To compare maternal serum sex hormone-binding globulin (SHBG) and androgen markers in intrauterine growth restriction (IUGR) and gestational-age-matched controls, and to assess their associations with fetal growth.

Methods

This prospective case–control study included 45 IUGR pregnancies and 50 controls. Blood was collected in the late third trimester, preferentially antepartum; otherwise within 24 h postpartum (IUGR: 36/45 antepartum, 9/45 postpartum; controls: 9/50 antepartum, 41/50 postpartum).
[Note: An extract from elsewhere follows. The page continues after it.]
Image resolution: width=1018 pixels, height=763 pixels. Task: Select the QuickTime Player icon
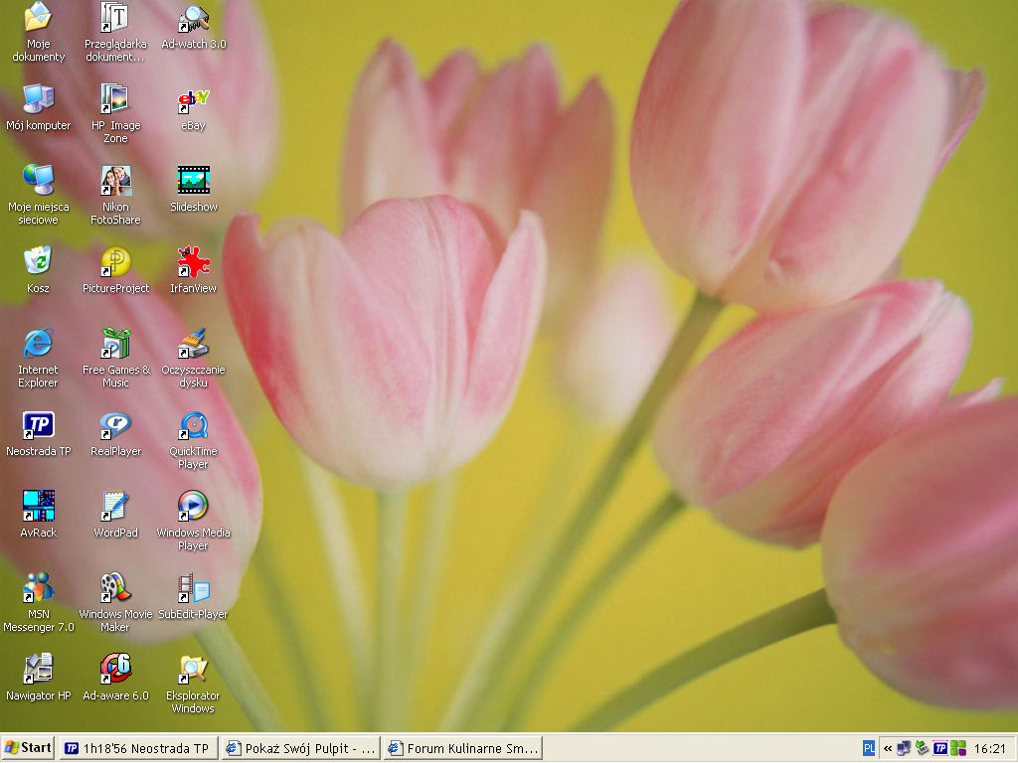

Total testosterone, dehydroepiandrosterone sulfate, estradiol, androstenedione, and SHBG were measured by immunoassay. FAI was calculated as (testosterone [nmol/L]/SHBG [nmol/L]) × 100 after conversion of testosterone from ng/mL to nmol/L. Sensitivity analyses compared hormone levels within antepartum and postpartum subgroups. Exploratory multivariable linear regression in the IUGR group assessed whether SHBG and total testosterone were independently associated with birth weight percentile and abdominal circumference percentile after adjustment for maternal age, systolic blood pressure, and sampling time.

Results

IUGR mothers were older, delivered earlier, and had higher systolic blood pressure than controls. Birth weight was lower in IUGR (2190 ± 624 g vs 3306 ± 391 g). SHBG was lower in IUGR (257 ± 117 vs 382 ± 106 nmol/L, p < 0.001), whereas FAI was modestly higher (1.27 ± 1.06 vs 0.85 ± 0.71, p = 0.018). In the antepartum-only subgroup, SHBG remained lower in IUGR, whereas FAI did not differ significantly. Unadjusted correlations of SHBG and total testosterone with fetal growth parameters in IUGR were attenuated after adjustment.

Conclusion

IUGR was associated with lower maternal SHBG. The FAI difference was modest and not robust in the antepartum-only analysis. Hormone-growth associations were exploratory and were not independently significant after adjustment.